All tied up! – And “Only eat what your great-grandparents would recognize”? – ehhh, maybe.

My warp is tied up! Now is the time I should be weaving, but I’m here – (as I keep saying, you can blog, or weave…not both).

Well, my cold is worser and worser and it now resides in my bronchial passages, and I’m writing to you now under the influence of some serious drugs. But sitting at my loom requires a wee bit more energy than even the drugs can muster.
However, a quick minor curiousity…I read something I partly agree with, and partly think is rubbish – i.e., “Only eat what your great-grandparents would recognize”. The idea being, to eat healthy wholesome foods, that are fresh, natural and nutricious.

A great concept – and in principle, to be followed.
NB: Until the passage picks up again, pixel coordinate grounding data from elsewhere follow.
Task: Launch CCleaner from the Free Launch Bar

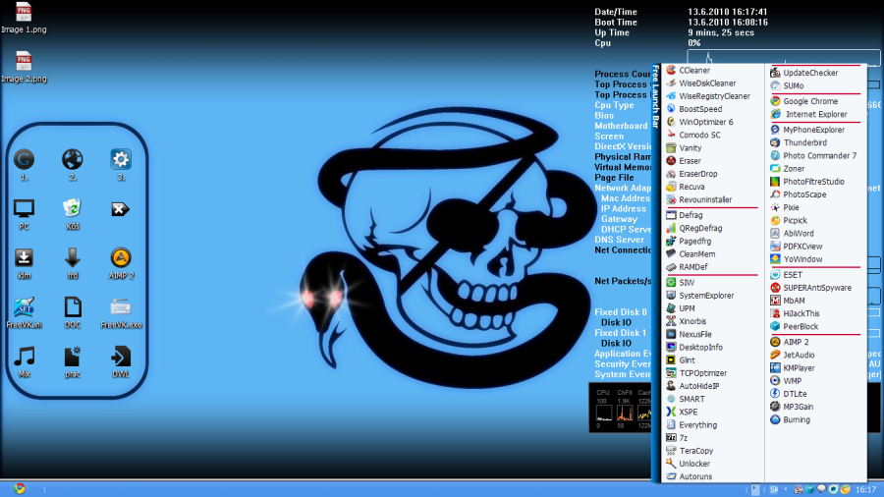Action: point(694,71)
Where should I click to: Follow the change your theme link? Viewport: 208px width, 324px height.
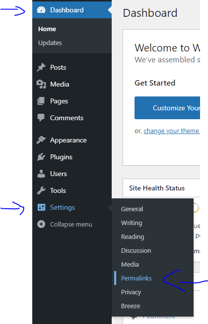click(x=171, y=131)
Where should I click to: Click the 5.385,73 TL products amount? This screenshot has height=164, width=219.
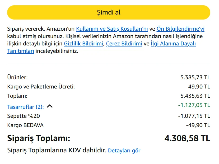point(195,77)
Sitting on the sofa, drugged up to the eyeballs, I had time to ponder this – Imagining myself on Fathom, 100 years ago – What would my diet be if I followed this concept?

On the “Excellent” plus side: Seasonal= gooseberries, raspberries, wild strawberries (a few bushes, but exist), blueberries (by the ton!), blackberries (also by the ton), cob/ hazelnuts.  Lamb, eggs, fish & shelfish (salmon, mackrel, trout, herrings – fresh and smoked/salted- and maybe perch, oysters, muscles, cockles,  winkles), chicken, pork and rarely, beef.  Apples and pears infrequently (they don’t grow on Fathom mountain, but they do grow in N. Ireland)
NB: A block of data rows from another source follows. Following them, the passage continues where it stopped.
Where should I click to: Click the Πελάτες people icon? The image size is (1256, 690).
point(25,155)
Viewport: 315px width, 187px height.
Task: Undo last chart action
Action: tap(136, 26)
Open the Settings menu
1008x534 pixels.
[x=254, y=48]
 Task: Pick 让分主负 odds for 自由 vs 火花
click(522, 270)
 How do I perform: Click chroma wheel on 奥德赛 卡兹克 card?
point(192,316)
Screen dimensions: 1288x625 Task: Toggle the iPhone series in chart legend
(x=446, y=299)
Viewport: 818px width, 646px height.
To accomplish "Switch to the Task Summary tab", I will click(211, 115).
On the “Good” side: Fresh milk, buttermilk, butter, some cheeses, porridge, potatoes, carrots, onions, cabbage, leeks, rubarb, wheaten bread, soda bread, “brack” (kind of sweet bread) …honey maybe

On the “inevitable” side: Whiskey,  stout / porter (i.e., Guinness, Murphys), Poteen, Navy Rum.

On the “realistic” side: The daily fare would have been potatoes, porridge, carrots, buttermilk,  onions and cabbage. An irish strew, made from mutton a few times a week. Fish, probably on a Friday.  Everything else would have been very dependent on season and availability. And in hard times, availability might have been very low.

All sounds very healthy, right? (I think so too), but see what is missing?
tomatoes, oranges, grapes, brocolli, cauliflower, green beans, kiwis, avocadoes, pomegranite, peppers,  yogurt, asparagus, ….GARLIC, CHILLI – ANY KIND OF SEASONING??
And a lot of other things my drugged-up brain can’t think of now.

When I read the list I wrote of what my great-grandparents might have eaten (and I’ve spent longer than I should have done recently, thinking about great-grandparents!), I was impressed, and realised why these “Fathom-ites” were so long lived. But it doesn’t change the fact that they would have run screaming from an avocado and thought a pomegranite was the spawn of the devil.  Seasoning would have been rare and potatoes, carrots & porridge would have made up about 80% of their daily foods.

Thanks, although I love my irish foods, I’m also glad of new flavours
Even so, my healthy diet didn’t save me from this crappy cold, did it? So much for, garlic, organic pomegranites and cherries…(moan moan)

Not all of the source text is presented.